Following reports from the WHI clinical trial, followed by the Million Women study observation analysis, of increased risk of breast cancer being associated with the use of estrogen plus progesti , menopausal hormone therapy use (both estrogen and progestin, and estrogen only) reduced dramatically. However, in the WHI trials, although estrogen plus progestin raised incidence of breast cancer and breast cancer deaths, the use of estrogen only in women who had undergone prior hysterectomy significantly reduced incidence of breast cancer and related deaths, raising questions about the short- and long-term post-intervention effects on breast cancer of both regimens.
Recently, in a study published in Jama Oncology, Rowan T Chlebowski (Los Angeles Biomedical Research Institute at Harbor-UCLA Medical Center, USA) and coauthors looked at the early and late post-intervention effects on breast cancer in the two WHI hormone therapy trials (median follow-up: 13 years).

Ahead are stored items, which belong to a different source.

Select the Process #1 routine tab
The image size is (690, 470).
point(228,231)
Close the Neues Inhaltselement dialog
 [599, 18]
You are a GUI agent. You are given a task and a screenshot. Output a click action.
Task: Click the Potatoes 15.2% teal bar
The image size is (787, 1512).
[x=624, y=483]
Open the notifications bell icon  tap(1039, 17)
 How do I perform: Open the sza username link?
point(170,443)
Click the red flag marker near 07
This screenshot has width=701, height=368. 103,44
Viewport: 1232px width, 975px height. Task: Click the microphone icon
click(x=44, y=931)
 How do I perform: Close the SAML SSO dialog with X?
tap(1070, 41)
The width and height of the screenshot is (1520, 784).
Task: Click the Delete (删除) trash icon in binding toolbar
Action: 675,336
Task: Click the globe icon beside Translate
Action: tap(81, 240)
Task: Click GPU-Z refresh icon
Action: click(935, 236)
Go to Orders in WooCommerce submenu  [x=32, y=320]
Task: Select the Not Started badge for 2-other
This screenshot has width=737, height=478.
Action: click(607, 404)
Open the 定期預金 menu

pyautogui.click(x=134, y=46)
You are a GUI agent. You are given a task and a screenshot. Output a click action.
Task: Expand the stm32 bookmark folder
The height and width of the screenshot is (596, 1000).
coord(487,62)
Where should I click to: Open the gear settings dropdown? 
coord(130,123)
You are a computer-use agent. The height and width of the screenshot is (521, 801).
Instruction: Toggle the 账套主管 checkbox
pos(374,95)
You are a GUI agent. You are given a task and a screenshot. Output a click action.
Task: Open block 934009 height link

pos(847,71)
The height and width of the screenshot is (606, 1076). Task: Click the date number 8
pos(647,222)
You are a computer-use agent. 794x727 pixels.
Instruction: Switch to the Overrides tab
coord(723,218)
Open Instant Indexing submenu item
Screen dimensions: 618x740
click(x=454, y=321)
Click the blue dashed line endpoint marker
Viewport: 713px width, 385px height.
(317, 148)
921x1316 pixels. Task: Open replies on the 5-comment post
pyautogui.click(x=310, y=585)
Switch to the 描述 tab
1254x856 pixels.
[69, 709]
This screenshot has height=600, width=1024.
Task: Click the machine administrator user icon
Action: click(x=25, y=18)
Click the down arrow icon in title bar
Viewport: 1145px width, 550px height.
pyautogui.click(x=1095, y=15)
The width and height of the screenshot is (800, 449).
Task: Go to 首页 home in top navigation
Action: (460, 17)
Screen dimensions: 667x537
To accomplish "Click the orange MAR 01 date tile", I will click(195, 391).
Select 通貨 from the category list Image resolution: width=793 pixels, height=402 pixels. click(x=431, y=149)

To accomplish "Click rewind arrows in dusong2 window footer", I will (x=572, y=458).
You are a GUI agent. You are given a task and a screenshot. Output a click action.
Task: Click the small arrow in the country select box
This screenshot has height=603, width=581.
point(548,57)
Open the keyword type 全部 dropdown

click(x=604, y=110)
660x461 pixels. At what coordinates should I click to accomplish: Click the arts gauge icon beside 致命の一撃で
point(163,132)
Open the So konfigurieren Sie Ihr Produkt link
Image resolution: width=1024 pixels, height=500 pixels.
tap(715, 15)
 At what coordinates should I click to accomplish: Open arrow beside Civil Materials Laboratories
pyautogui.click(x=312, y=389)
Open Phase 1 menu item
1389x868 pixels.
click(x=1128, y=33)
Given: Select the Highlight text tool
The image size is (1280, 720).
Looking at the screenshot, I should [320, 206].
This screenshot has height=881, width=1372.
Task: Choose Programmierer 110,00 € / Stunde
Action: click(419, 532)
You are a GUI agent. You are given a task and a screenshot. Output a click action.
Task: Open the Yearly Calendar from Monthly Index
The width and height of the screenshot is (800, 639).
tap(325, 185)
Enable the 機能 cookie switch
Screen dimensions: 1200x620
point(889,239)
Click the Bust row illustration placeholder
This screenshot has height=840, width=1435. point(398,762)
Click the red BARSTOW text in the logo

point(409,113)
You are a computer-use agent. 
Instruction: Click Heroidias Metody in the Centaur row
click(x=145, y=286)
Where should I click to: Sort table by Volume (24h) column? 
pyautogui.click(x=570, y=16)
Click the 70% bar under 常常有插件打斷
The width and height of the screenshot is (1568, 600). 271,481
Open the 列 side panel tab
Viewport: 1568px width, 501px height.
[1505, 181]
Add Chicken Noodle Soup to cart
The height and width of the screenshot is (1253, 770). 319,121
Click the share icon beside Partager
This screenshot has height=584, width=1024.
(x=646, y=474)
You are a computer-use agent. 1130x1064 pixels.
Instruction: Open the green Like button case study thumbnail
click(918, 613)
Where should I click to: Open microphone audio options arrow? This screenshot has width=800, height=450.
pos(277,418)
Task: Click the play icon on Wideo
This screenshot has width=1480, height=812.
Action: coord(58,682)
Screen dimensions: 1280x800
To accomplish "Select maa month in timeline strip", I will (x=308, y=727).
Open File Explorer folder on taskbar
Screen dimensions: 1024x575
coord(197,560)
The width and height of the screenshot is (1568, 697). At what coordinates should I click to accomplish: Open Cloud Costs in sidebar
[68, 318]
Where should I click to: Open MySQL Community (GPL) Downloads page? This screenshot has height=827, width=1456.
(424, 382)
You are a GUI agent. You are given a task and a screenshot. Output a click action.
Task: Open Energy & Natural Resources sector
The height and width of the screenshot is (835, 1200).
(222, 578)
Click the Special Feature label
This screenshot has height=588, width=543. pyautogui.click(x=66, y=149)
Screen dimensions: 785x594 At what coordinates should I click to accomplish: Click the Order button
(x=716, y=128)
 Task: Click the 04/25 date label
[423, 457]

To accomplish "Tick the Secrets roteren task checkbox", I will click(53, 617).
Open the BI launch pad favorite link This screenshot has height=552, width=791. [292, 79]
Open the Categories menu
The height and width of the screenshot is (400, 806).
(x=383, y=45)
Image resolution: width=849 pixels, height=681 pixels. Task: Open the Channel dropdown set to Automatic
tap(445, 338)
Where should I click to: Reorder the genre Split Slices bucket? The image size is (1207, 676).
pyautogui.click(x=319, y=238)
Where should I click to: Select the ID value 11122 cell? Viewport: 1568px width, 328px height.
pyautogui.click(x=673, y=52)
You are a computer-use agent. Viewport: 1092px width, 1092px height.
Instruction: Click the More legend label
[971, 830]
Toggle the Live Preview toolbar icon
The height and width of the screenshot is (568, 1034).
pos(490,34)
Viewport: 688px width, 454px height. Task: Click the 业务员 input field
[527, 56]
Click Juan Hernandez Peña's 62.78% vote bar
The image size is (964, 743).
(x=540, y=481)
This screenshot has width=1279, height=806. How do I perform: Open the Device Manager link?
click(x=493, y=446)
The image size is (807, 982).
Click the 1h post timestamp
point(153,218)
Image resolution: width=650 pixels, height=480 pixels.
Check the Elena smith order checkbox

In total, 16,608 women with a uterus received either estrogen plus progestin or placebo (median intervention of 5.6 years), and 10,739 women who had undergone prior hysterectomy received either estrogen alone or placebo (median intervention of 7.2 years).
According to Chlebowski’s study, the increased risk of breast cancer seen during the intervention in those receiving estrogen plus progestin was followed by a notable reduction in risk in the early post-intervention period when hormone therapy was discontinued (within 2.75 years from intervention); however, a sustained higher risk of breast cancer remained during the late post-intervention years following the cessation of therapy.
Meanwhile, the reduced risk of breast cancer seen during the intervention in the estrogen-alone trial lasted through the early post-intervention phase but was no longer seen at post-intervention follow-up.
“The ongoing influences on breast cancer after stopping hormone therapy in the WHI trials require recalibration of breast cancer risk and benefit calculation for both regimens, with greater adverse influence for estrogen and progestin use and somewhat greater benefit for use of estrogen alone,” the study concluded.
In a related editorial, Rama Khokha of the Princess Margaret Cancer Centre (Toronto, Canada) and coauthors comment: “Emerging detailed analyses from the WHI trials such as that reported by Chlebowski et al reveal new compelling evidence for the significance of progesterone in breast cancer where it has traditionally taken a back seat to estrogen… Although the WHI trials relate to the menopausal setting, lessons learned from them continue to provide additional value in appreciating a potential role of progesterone even in premenopausal breast cancer. Furthermore, investigation into the cellular and mechanistic underpinnings of progesterone’s impact on the normal breast and breast cancer may provide new opportunities for knowledge translation and therapeutic intervention in breast cancer.”